**AIM OF THE EXERCISE:**
Count the lines below that contain the string "input", treating uppercase and lowercase letters as different, and give only that number.

**THE DATA:**
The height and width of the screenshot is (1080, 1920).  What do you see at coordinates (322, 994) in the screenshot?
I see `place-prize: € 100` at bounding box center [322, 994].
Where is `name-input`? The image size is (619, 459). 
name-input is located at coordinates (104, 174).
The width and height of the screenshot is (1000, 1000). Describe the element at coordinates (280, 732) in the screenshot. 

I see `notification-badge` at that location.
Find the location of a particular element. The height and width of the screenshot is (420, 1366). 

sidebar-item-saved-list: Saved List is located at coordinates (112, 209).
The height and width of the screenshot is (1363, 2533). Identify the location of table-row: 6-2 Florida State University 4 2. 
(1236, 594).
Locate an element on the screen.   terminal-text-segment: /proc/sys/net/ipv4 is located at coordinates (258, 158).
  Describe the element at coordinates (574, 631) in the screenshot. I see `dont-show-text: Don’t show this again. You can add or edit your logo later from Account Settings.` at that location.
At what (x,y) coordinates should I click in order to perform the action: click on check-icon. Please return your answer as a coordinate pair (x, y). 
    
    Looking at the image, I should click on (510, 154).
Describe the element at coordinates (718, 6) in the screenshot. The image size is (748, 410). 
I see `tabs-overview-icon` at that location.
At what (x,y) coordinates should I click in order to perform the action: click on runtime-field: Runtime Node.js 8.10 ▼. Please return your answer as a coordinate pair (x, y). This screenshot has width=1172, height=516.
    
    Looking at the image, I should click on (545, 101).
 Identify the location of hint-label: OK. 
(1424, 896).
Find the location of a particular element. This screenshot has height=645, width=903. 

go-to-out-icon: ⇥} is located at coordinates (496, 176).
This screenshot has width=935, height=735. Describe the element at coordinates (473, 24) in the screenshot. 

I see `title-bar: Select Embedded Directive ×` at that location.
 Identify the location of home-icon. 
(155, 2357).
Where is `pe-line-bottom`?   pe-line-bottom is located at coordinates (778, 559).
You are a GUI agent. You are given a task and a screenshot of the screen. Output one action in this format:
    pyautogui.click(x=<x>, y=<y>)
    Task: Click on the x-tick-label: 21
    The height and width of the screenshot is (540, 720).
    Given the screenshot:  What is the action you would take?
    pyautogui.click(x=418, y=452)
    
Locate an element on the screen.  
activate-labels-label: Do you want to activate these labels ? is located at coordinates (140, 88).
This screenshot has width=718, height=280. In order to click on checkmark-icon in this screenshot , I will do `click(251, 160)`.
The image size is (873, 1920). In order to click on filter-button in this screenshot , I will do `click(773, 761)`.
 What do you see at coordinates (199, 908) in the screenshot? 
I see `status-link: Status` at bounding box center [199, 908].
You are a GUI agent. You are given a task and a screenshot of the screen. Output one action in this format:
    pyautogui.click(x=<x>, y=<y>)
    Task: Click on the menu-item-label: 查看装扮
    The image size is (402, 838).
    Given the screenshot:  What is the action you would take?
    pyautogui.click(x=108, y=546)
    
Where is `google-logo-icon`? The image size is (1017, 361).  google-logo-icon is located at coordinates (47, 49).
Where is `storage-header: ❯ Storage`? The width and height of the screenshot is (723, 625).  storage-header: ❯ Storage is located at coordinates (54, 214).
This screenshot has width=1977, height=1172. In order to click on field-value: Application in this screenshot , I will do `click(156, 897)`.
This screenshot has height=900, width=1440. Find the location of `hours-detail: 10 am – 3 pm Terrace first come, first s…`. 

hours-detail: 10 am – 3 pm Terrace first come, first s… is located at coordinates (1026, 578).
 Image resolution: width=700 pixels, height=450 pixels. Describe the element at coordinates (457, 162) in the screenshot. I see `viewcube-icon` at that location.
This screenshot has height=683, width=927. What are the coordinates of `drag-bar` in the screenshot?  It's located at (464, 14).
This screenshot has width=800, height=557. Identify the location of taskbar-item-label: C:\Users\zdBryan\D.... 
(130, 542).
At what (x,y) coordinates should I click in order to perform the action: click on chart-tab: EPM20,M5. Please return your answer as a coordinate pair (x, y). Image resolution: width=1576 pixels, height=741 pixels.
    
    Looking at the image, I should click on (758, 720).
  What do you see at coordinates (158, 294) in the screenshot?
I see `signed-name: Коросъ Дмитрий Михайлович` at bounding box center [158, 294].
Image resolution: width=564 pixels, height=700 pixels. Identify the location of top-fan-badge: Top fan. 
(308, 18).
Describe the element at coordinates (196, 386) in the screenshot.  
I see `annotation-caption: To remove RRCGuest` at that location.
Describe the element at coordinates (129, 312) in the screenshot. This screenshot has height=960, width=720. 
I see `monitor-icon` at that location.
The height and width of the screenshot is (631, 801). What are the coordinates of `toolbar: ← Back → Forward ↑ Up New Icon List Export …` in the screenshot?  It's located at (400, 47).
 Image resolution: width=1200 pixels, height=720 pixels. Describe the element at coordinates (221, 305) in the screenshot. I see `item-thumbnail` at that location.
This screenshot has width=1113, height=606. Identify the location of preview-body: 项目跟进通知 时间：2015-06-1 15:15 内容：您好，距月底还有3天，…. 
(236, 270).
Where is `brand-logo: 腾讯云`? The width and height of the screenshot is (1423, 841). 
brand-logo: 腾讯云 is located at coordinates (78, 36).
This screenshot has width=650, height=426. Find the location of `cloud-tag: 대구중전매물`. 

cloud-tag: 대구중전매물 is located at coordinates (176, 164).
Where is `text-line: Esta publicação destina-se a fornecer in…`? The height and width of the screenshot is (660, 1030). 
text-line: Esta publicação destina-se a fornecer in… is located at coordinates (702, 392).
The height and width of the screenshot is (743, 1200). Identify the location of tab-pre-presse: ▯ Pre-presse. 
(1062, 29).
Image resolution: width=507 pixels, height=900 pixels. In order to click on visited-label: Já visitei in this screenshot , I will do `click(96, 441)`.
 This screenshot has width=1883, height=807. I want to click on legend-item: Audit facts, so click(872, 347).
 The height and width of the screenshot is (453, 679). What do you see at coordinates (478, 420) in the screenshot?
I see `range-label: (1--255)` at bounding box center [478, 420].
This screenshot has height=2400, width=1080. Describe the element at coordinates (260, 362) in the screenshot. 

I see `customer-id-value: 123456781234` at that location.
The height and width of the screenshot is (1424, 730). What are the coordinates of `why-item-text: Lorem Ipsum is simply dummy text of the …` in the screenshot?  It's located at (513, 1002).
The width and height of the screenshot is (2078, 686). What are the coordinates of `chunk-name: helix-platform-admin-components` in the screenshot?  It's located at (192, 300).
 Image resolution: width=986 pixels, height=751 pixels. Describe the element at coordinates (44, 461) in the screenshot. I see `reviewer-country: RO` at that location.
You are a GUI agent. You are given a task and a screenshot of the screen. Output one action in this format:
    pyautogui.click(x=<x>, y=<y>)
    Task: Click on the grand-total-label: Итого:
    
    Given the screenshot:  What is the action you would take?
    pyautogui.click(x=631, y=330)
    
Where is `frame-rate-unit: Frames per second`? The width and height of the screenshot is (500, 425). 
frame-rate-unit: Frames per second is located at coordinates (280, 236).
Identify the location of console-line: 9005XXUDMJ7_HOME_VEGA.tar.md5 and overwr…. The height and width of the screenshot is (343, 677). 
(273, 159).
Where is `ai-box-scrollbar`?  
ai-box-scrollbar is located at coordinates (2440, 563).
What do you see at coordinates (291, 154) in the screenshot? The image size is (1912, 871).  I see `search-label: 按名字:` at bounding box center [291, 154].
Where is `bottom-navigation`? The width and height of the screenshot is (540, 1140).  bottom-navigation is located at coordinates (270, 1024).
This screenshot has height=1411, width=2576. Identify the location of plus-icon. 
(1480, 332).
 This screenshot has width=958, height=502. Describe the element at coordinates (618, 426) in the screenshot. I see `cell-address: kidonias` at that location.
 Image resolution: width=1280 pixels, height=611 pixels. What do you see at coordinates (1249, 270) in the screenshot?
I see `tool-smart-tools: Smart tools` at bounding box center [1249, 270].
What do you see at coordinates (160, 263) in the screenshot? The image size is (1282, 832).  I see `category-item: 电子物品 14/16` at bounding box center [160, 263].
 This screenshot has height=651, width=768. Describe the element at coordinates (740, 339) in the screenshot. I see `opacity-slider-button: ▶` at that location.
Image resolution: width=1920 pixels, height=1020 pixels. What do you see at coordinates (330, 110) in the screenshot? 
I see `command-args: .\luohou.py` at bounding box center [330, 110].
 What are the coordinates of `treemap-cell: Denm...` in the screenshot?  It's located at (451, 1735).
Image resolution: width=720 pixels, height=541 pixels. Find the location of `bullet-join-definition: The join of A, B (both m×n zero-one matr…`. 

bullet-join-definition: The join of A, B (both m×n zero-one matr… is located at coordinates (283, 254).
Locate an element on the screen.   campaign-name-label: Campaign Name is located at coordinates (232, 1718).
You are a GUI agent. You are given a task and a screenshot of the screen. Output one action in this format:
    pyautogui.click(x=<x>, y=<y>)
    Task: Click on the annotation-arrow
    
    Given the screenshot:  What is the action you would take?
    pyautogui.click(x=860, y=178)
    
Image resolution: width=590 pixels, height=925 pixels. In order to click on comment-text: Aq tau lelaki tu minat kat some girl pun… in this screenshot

**ANSWER TO THIS PROBLEM:**
2